README > Enforce
TL;DR -- You keep running into the same problem, so you automate the solution. This is a menu: pick the one item that solves your current pain, ignore the rest.
If you are not sure you need this, check triggers.md. If Stage 2 still works fine, stay there.
The rule "domain must never import from adapters" was a convention. Your AI or you can ignore conventions. Import enforcement turns it into an automated check that fails if violated.
One of codeOath's core philosophies: not a rule that someone might forget, but a check that physically prevents the violation.
The specific tool depends on your language. Some have dedicated linters (import-linter for Python, eslint-plugin-boundaries for JavaScript). Some enforce boundaries through their compiler (Rust's module visibility, Go's internal/ packages). Others have test-based tools (Java's ArchUnit, .NET's NetArchTest). The principle is the same: define which modules may import from which, and fail if violated.
"Read my AGENTS.md and the architecture rules. Set up import enforcement for this project. The rule is: domain/ must never import from adapters/ or application/. adapters/ may import from domain/. Fail the build if violated. Use the standard tool for my language. If no dedicated tool exists and the compiler does not enforce it, write a script that checks for violations."

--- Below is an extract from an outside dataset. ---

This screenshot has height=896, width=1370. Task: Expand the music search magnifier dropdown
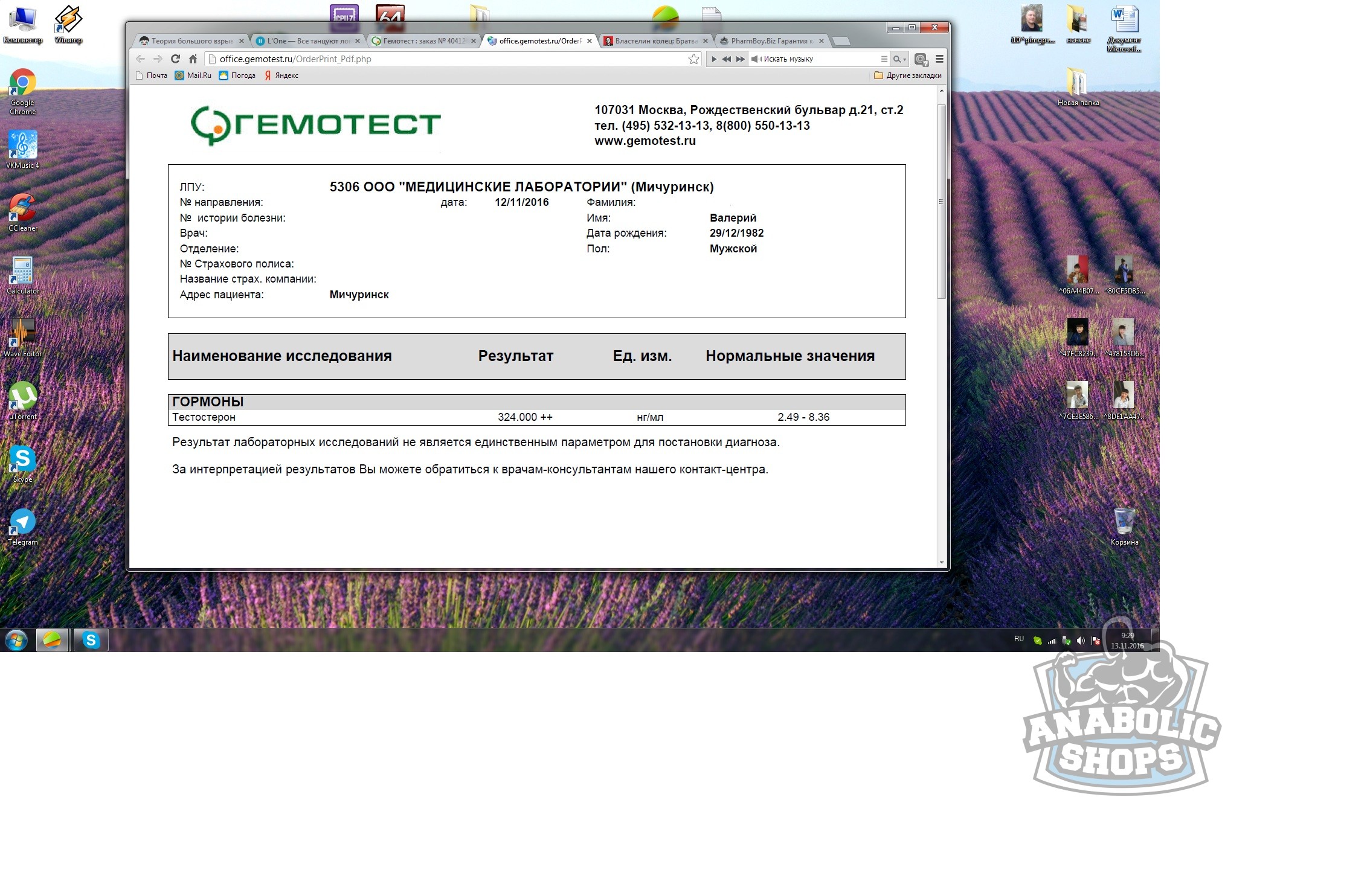point(899,59)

If your AI generates a custom script instead of using an established tool: review it before adding it as a pre-commit hook. A script that parses imports with regex is not as reliable as a tool that understands the language. Test it against known violations and known valid code before you trust it.
You keep finding problems after they are already committed. Pre-commit hooks are scripts that run automatically every time you type git commit. If a check fails, the commit is blocked. They catch problems before they enter your git history:
- Linter (catches code style issues and common mistakes)

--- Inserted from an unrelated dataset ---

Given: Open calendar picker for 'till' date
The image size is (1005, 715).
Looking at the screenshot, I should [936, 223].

- Formatter (keeps formatting consistent)
- Import checker (enforces the architecture boundaries from above)
- Secret scanner (catches passwords and API keys before they end up in git)
Pre-commit hooks are cheap: they run locally in seconds, catch problems instantly, and do not consume AI context or API calls. The AI does not need to be involved in formatting or linting; the tools handle it automatically.
"Set up pre-commit hooks for this project: linter, formatter, import checker, and secret scanner. Make sure they run automatically before every git commit."
You switch on a linter in an older project and it reports thousands of warnings. Fixing all of them at once is not realistic, and turning the linter off again is how most attempts die.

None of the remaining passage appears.